Kurze Aufgabe: Schreib die gesamte Auflistung als JSON-Liste von Zeichenketten um, mit einer Zeichenkette pro Zeile und ohne Leerzeilen. Die Bilder lässt du dabei weg.

Eingabedaten:
▼▼▼

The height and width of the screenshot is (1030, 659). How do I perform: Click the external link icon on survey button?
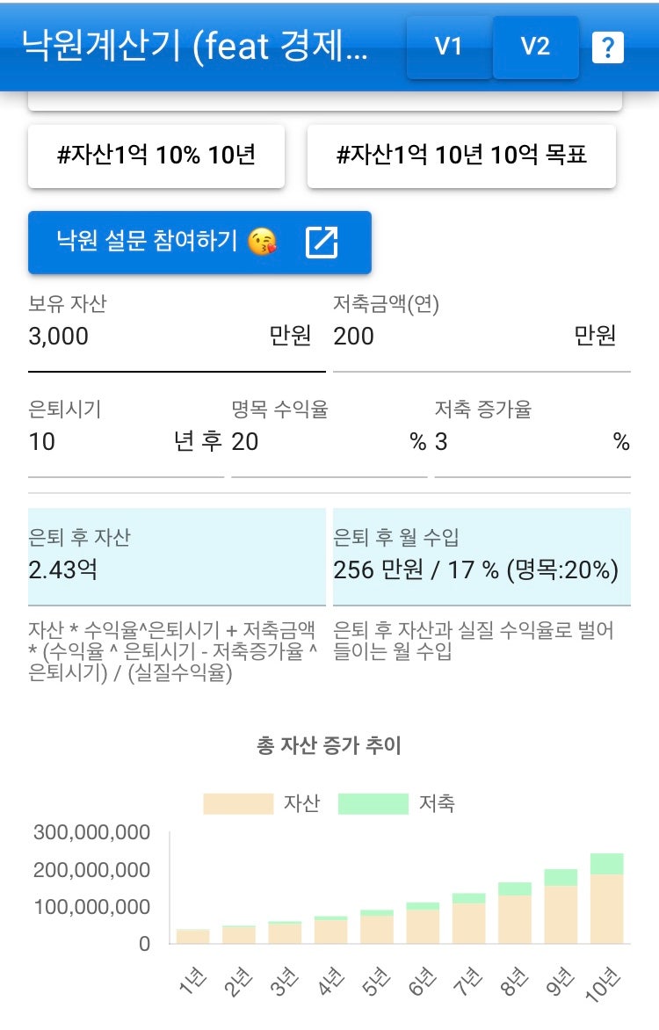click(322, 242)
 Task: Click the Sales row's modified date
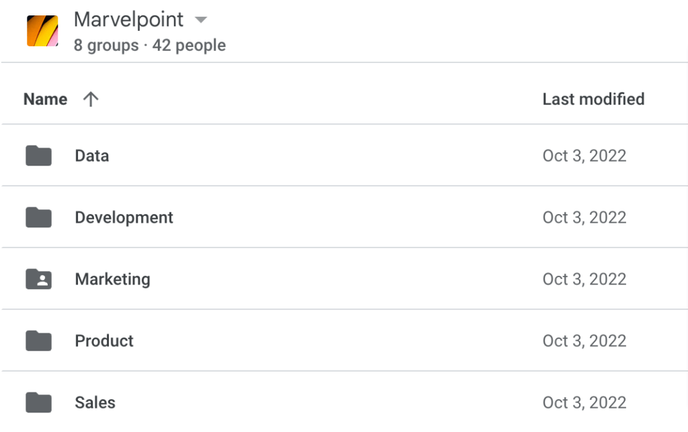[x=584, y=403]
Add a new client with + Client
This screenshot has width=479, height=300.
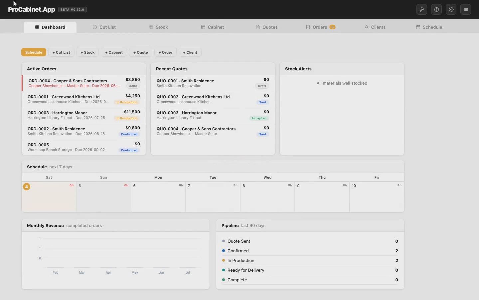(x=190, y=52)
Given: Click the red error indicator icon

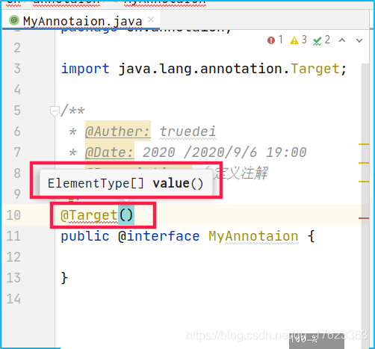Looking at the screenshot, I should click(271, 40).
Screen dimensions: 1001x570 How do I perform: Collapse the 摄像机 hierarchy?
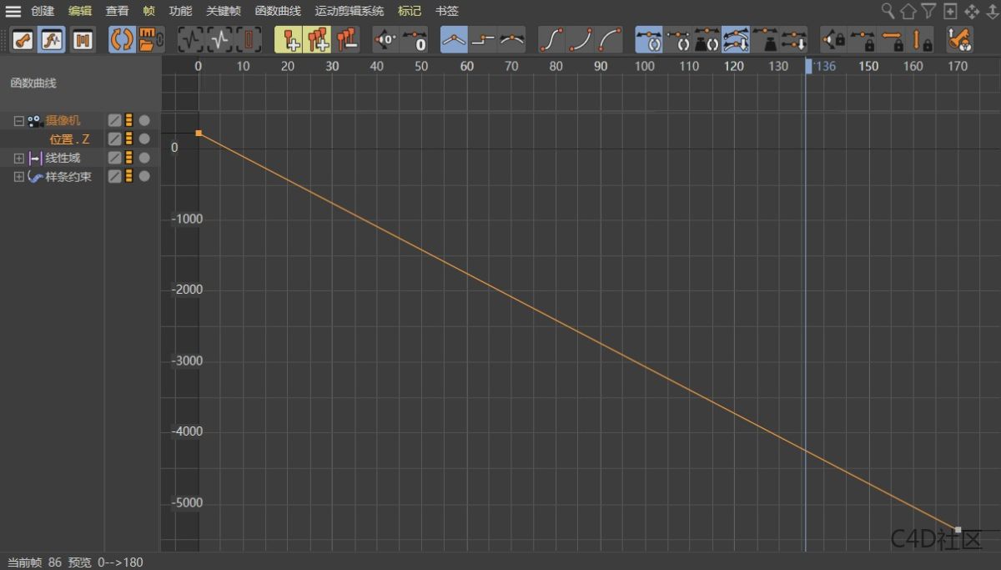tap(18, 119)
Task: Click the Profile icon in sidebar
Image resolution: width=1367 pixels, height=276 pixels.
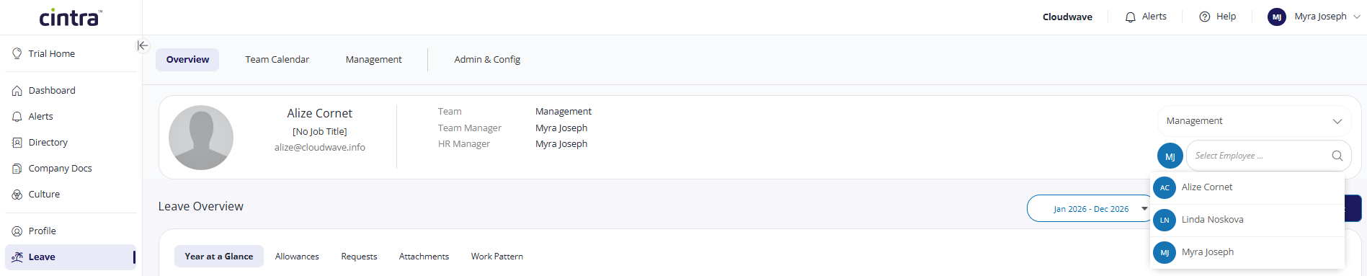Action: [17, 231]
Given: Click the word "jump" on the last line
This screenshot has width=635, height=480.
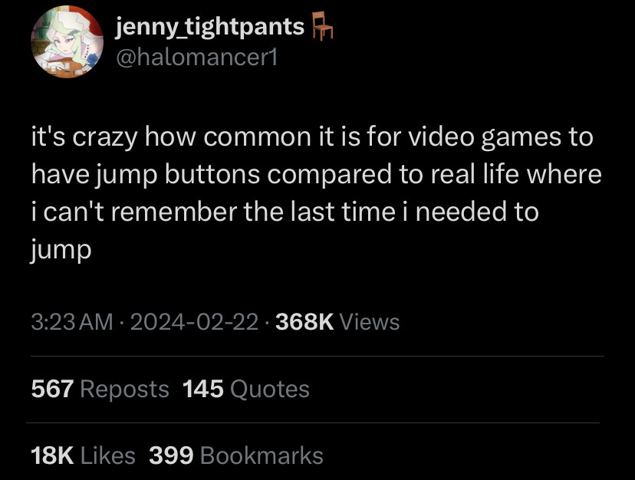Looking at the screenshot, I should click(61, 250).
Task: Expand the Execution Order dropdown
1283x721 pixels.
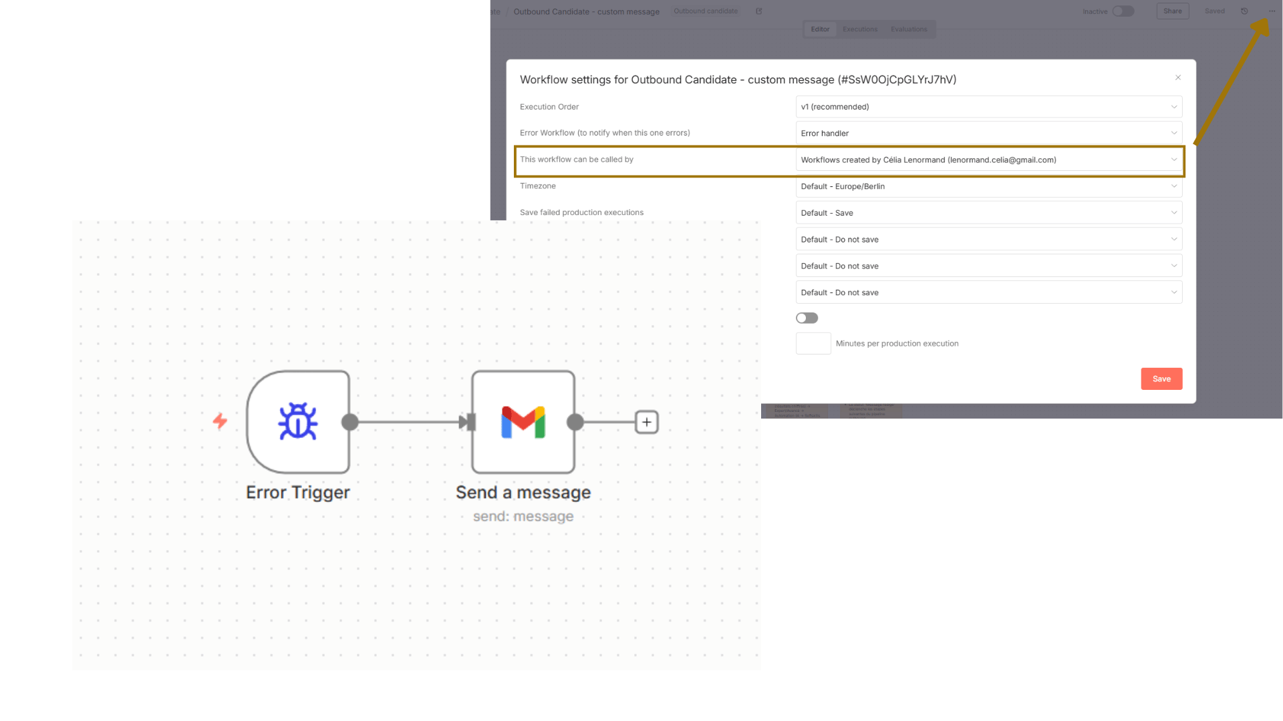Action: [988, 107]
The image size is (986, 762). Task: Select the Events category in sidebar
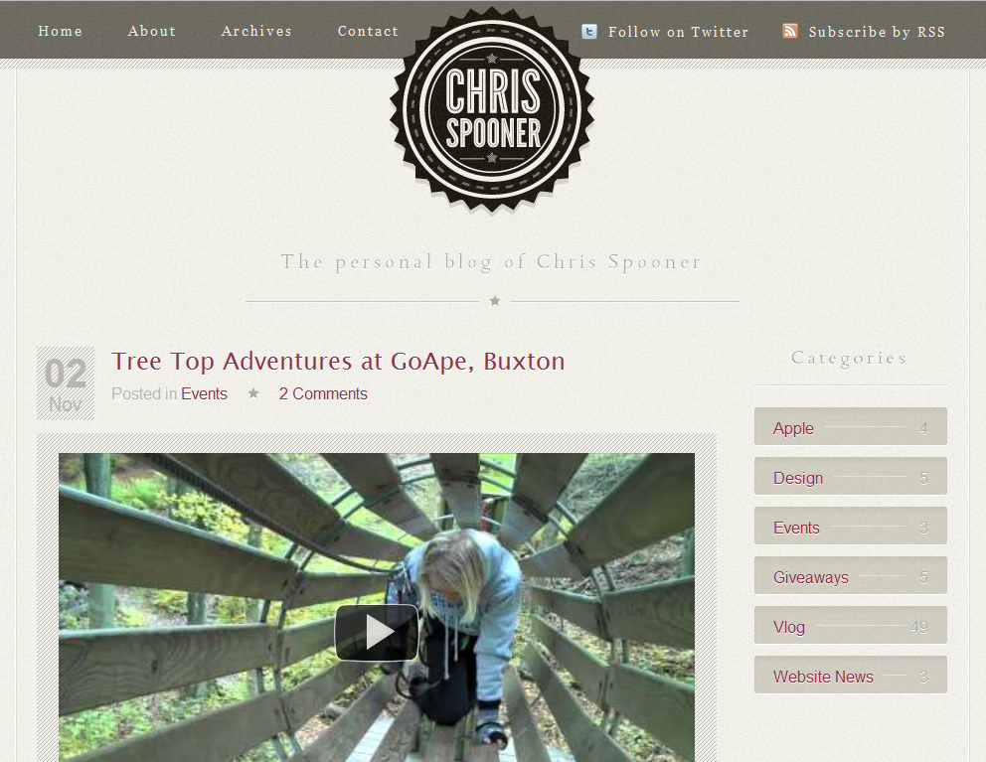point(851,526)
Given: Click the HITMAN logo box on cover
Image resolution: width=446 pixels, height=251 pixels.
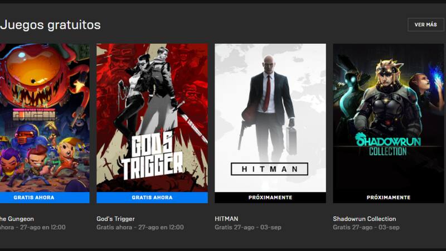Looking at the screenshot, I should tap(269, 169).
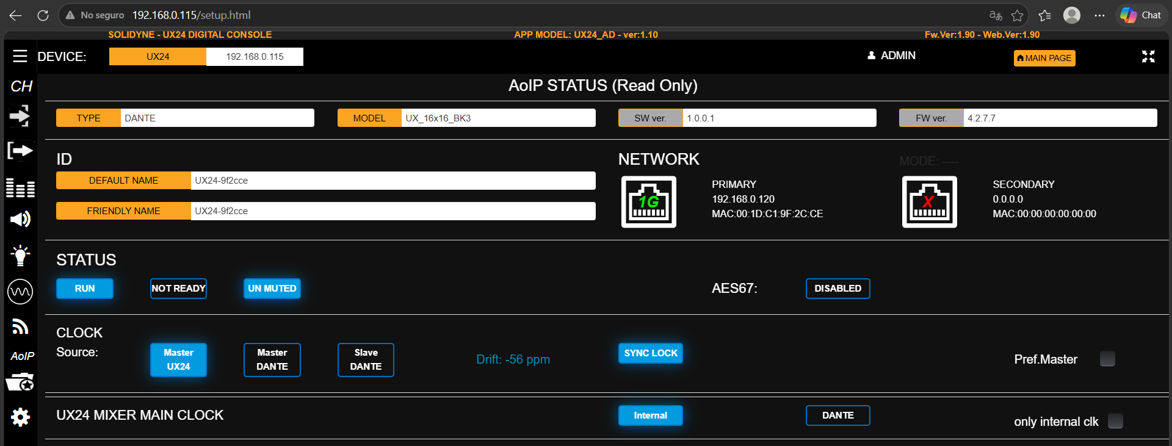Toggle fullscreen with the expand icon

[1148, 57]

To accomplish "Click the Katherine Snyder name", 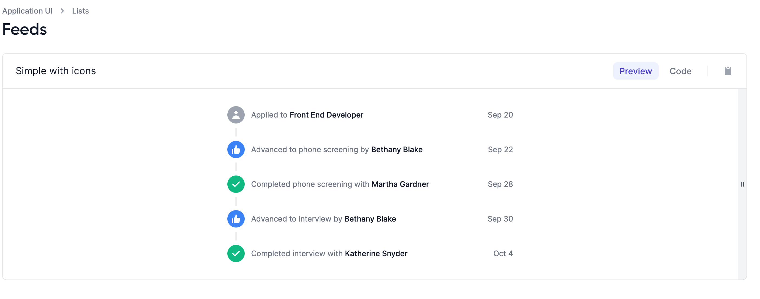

▲▲▲

Fertige Antwort:
[
  "The height and width of the screenshot is (1030, 659). How do I perform: Click the external link icon on survey button?",
  "click(322, 242)",
  " Task: Click the Sales row's modified date",
  "[x=584, y=403]",
  "Add a new client with + Client",
  "This screenshot has width=479, height=300.",
  "(x=190, y=52)",
  "Given: Click the red error indicator icon",
  "Looking at the screenshot, I should click(271, 40).",
  "Screen dimensions: 1001x570 How do I perform: Collapse the 摄像机 hierarchy?",
  "tap(18, 119)",
  "Task: Click the Profile icon in sidebar",
  "Image resolution: width=1367 pixels, height=276 pixels.",
  "Action: [17, 231]",
  "Given: Click the word \"jump\" on the last line",
  "This screenshot has width=635, height=480.",
  "Looking at the screenshot, I should click(61, 250).",
  "Task: Expand the Execution Order dropdown",
  "1283x721 pixels.",
  "Action: [988, 107]",
  "The image size is (986, 762). Task: Select the Events category in sidebar",
  "point(851,526)",
  "Given: Click the HITMAN logo box on cover",
  "Image resolution: width=446 pixels, height=251 pixels.",
  "Looking at the screenshot, I should tap(269, 169).",
  "Toggle fullscreen with the expand icon",
  "[1148, 57]",
  "To accomplish \"Click the Katherine Snyder name\", "
]